La vida volvió a quebrarse hace poco, con la muerte de mi hermano Miguel. Apenas ha pasado un mes y el vacío todavía duele. Pero incluso en medio de este presente, descubro algo cada día: lo que se rompe no siempre se pierde; a veces se transforma. Lo confirmo en mis hijos, Tomás y Mateo, quienes me han visto caer, pero sobre todo levantarme. Ellos saben que no soy una madre perfecta, sino una madre real, capaz de llorar y recomenzar. Sé que, cuando enfrenten sus propios retos —ojalá nunca tan duros—, también aprenderán que el dolor, aunque inevitable, no es el final.

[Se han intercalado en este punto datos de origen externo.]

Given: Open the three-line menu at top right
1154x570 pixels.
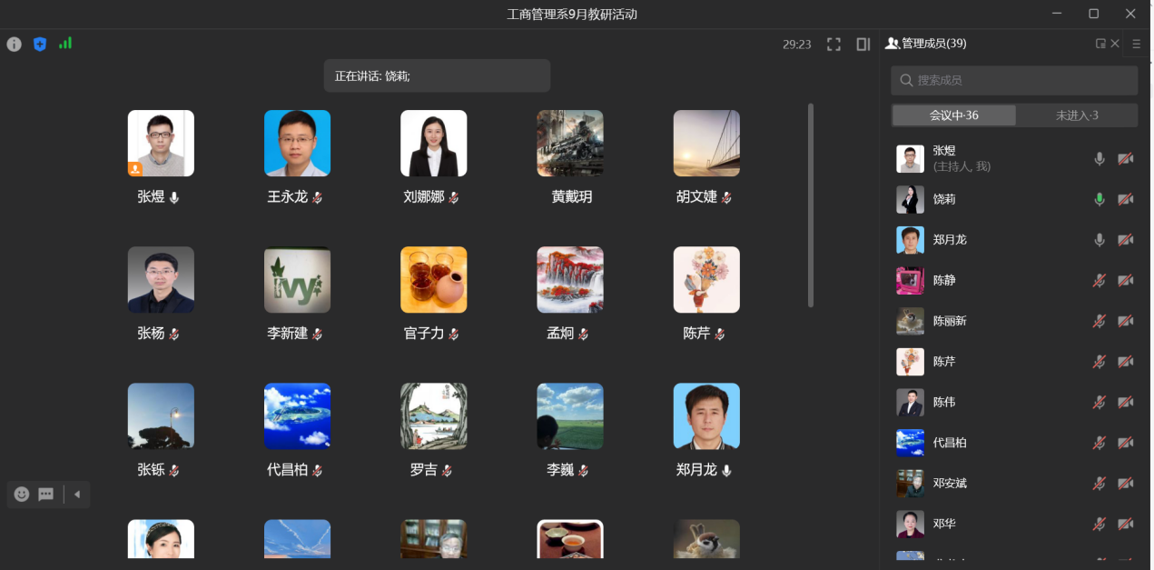Looking at the screenshot, I should click(1136, 44).
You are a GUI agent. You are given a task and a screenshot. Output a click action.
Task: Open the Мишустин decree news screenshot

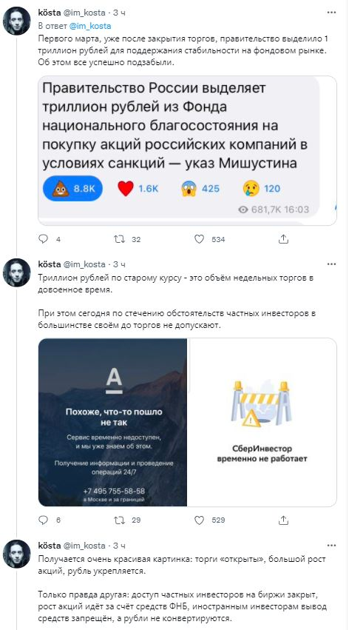187,151
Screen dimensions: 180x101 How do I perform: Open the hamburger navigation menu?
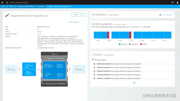(2, 2)

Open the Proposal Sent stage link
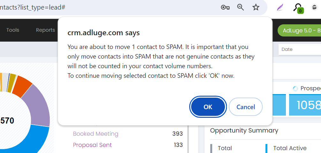(x=93, y=145)
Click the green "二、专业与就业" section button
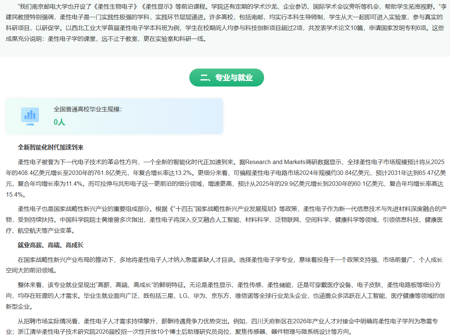Image resolution: width=450 pixels, height=336 pixels. click(x=226, y=78)
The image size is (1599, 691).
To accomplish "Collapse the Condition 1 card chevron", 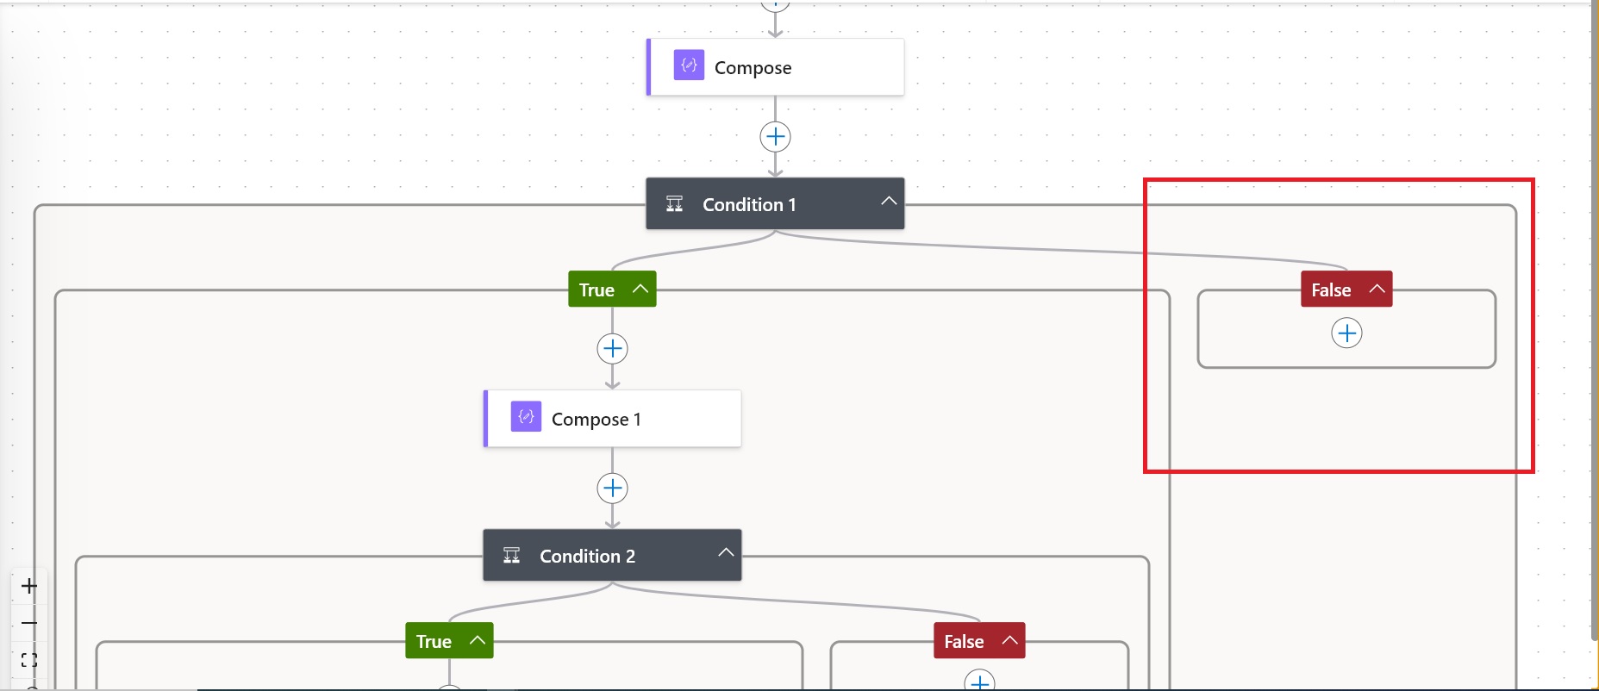I will pos(889,201).
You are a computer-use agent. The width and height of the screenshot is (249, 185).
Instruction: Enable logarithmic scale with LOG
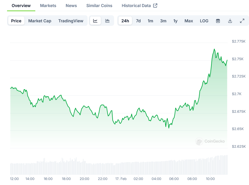[204, 21]
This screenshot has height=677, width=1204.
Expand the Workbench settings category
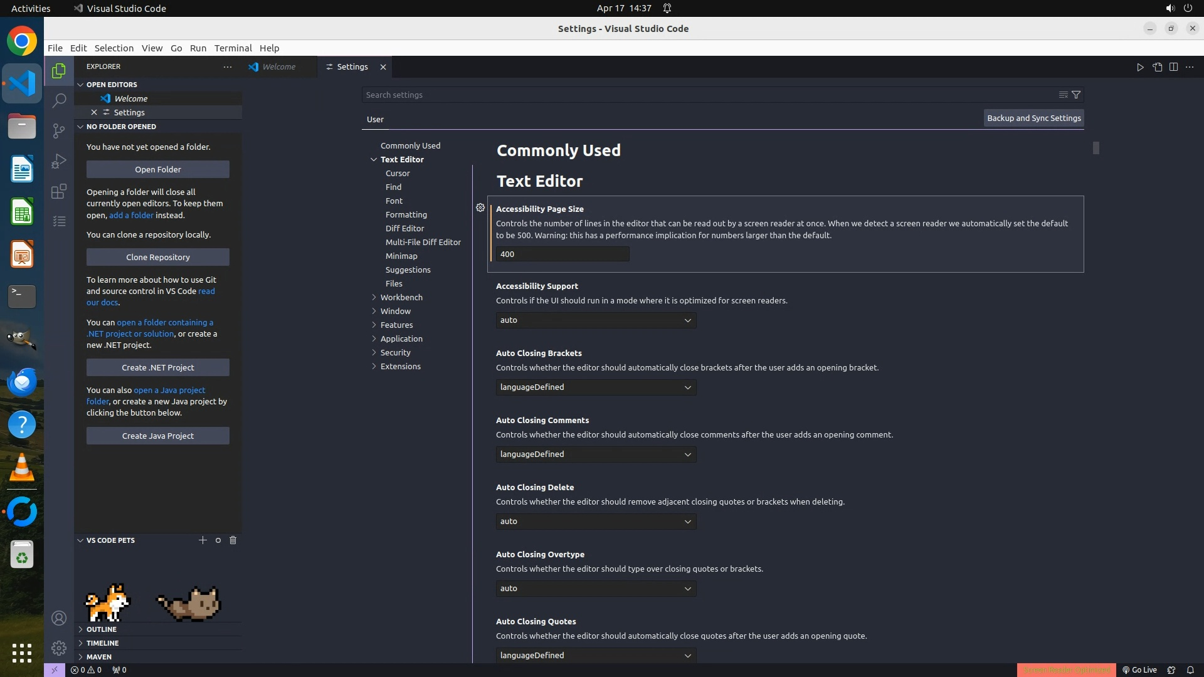point(401,297)
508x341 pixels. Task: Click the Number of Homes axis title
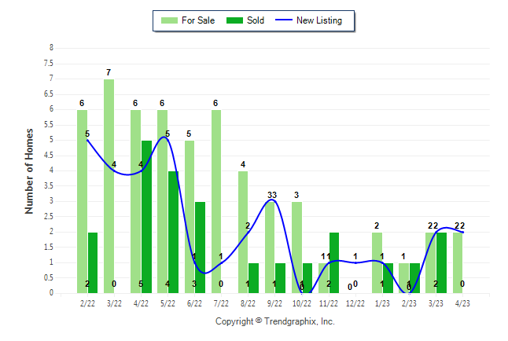tap(29, 171)
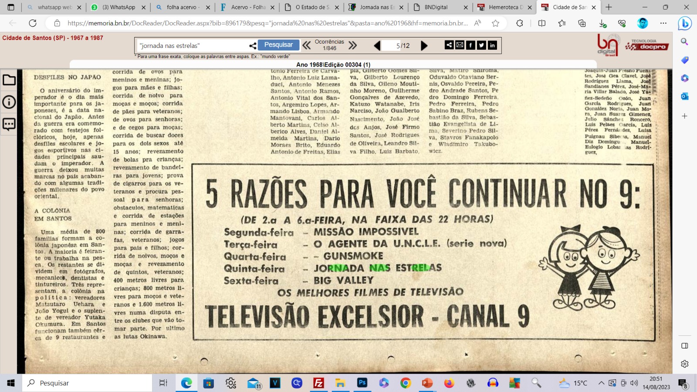The image size is (697, 392).
Task: Open the comments panel in left sidebar
Action: point(9,124)
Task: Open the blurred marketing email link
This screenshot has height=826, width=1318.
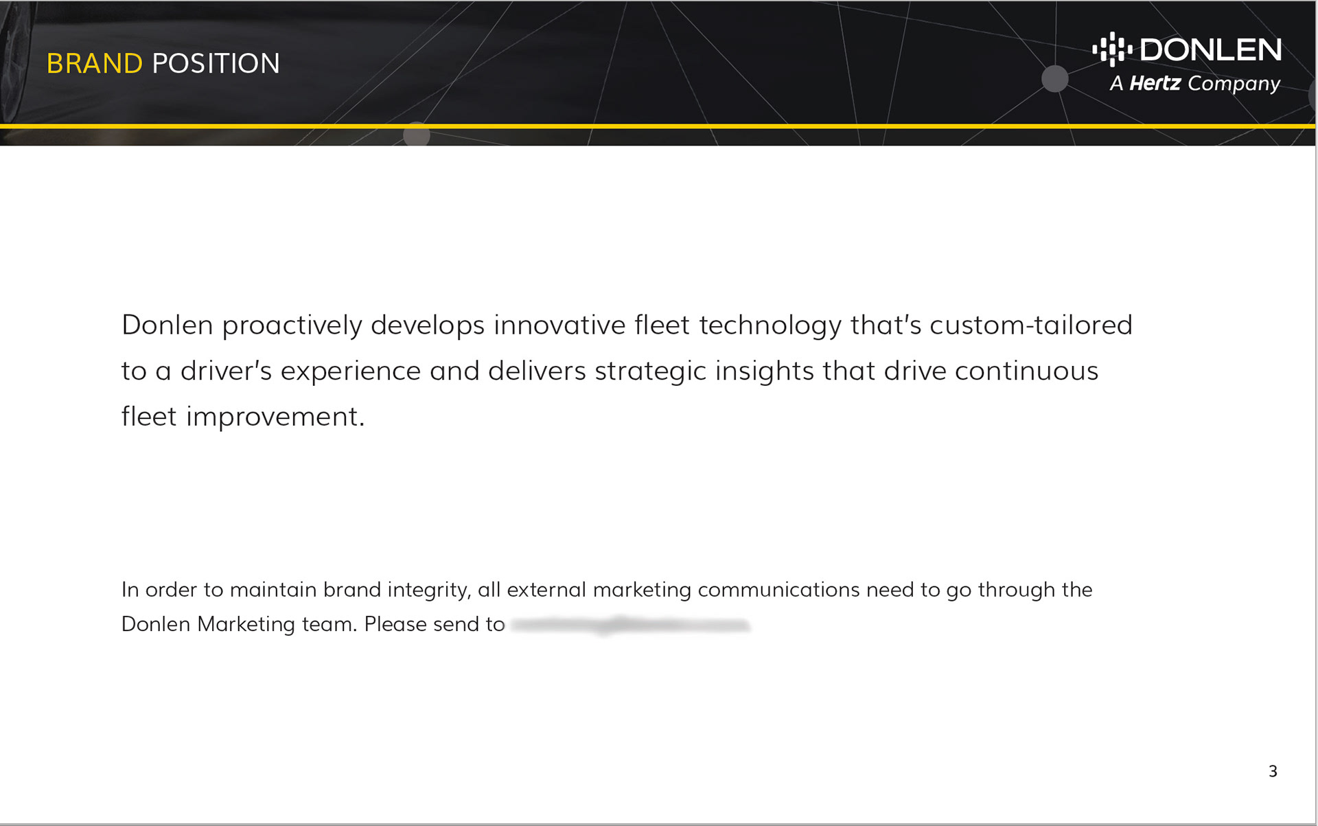Action: point(630,625)
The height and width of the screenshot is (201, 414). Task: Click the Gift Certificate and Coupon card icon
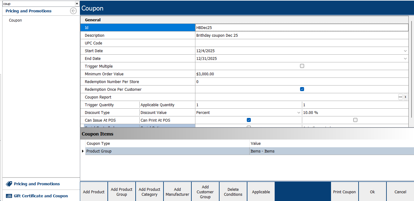(9, 196)
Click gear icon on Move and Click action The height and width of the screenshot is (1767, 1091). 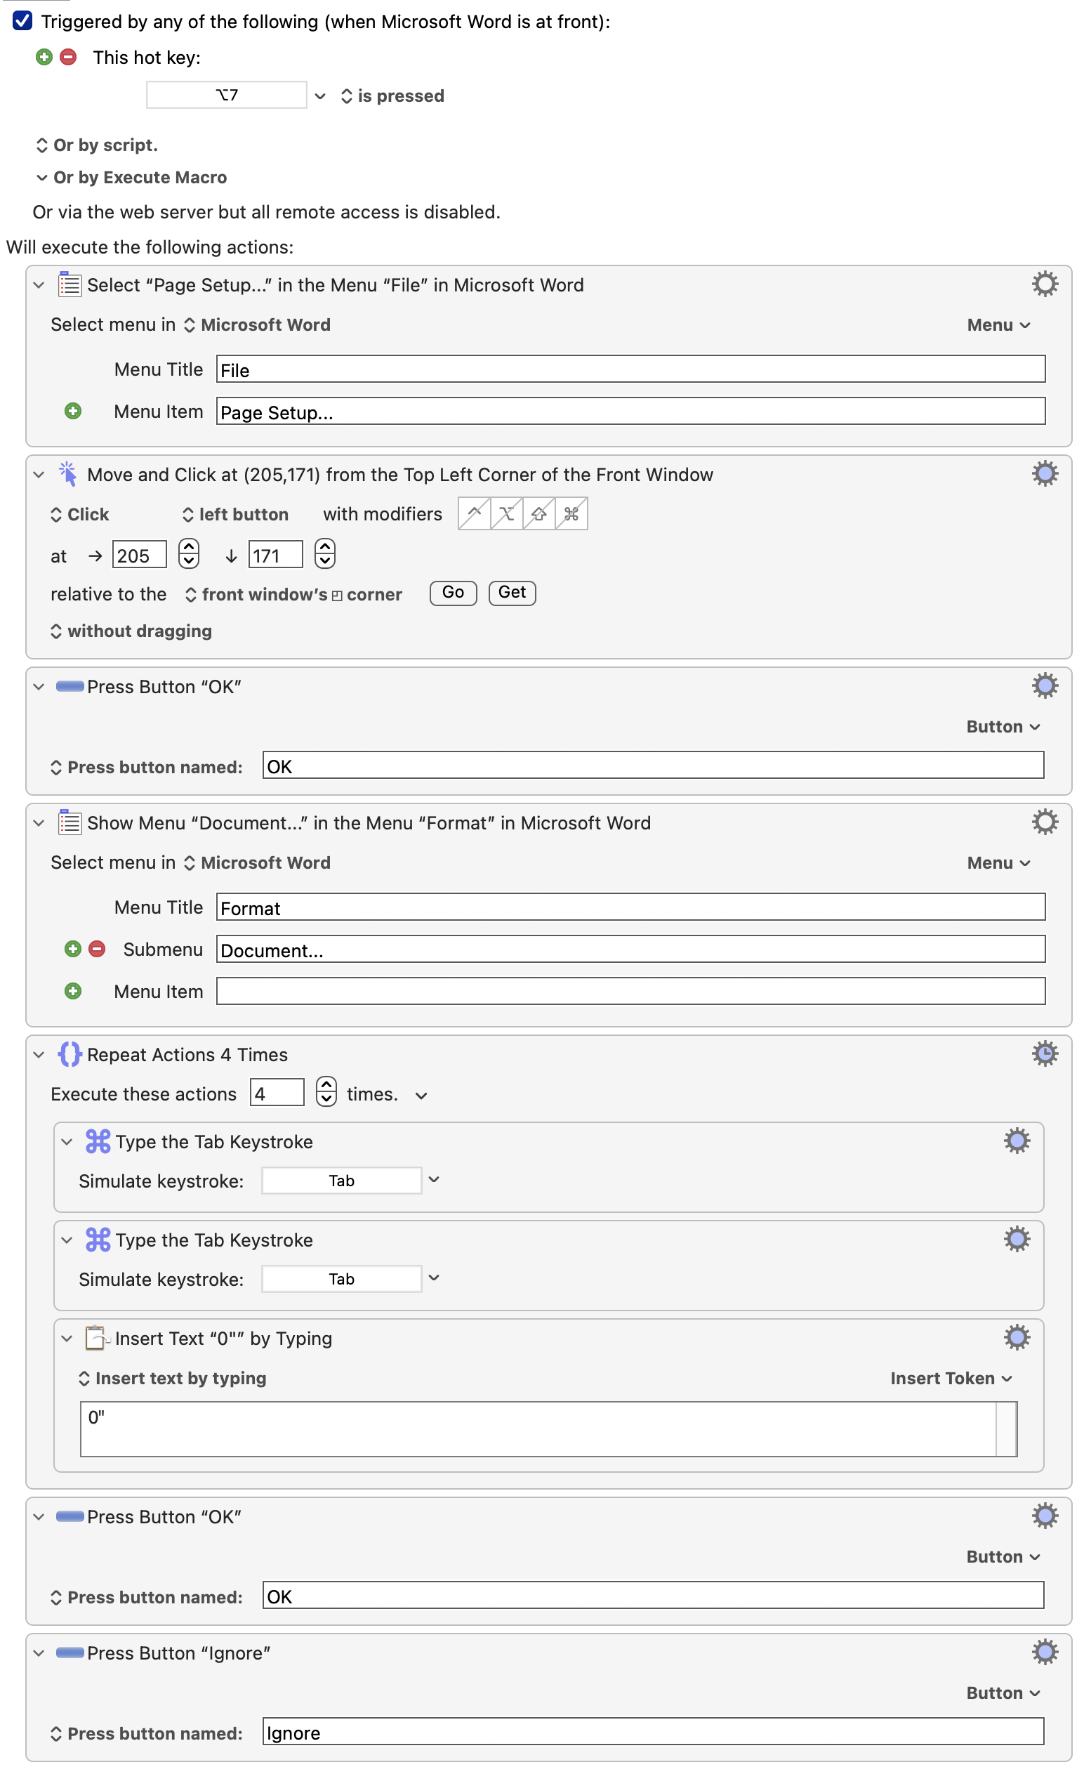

Cada vez descubro que la resiliencia no es un acto heroico, sino un ejercicio cotidiano. Está en tender la cama, en abrazar, en volver a escribir, en elegir caminar cuando lo fácil sería rendirse. La esperanza no siempre llega en los grandes gestos, sino en lo pequeño: un amanecer distinto, un abrazo que devuelve calor, una conversación que abre una puerta inesperada.
Aprendí de mi padre que, cuando una puerta se cierra, se abren siete. Esa frase, repetida tantas veces, se volvió brújula. Me enseñó a creer que siempre lo mejor está por venir, incluso cuando lo inmediato parece insoportable. Esa certeza me ha permitido mirar hacia adelante, confiando en que el dolor, con el tiempo, se convierte en semilla de transformación.
Hoy sé que las cicatrices no son una derrota. Son la evidencia de que sobrevivimos y de que fuimos capaces de seguir andando. No borran la herida, pero la transforman en camino. Nos recuerdan que la vida no se acaba en los quiebres, sino que insiste en abrir rutas nuevas.
Por eso, en lugar de esconderlas, he decidido honrar mis cicatrices. Ellas me han dado la oportunidad de amar más hondo, de comprender mejor al otro y de comprometerme con causas que trascienden mi propia historia.
Todos enfrentamos la oscuridad en algún momento de la vida. A veces más de una vez. Pero en cada uno habita una fuerza interior que se activa en esos momentos. Esa fuerza nos recuerda que, aunque el dolor nos marque, también nos invita a continuar, y que cada caída es una oportunidad para trabajar en una mejor versión nuestra.
La vida insiste. Cada vez que nos levantamos no solo sobrevivimos: también sembramos esperanza para los que vendrán.
“Cada vez descubro que la vida no se empeña en destruirnos, sino en enseñarnos a recomenzar”.
María Carolina Hoyos Turbay, presidenta Fundación Solidaridad por Colombia.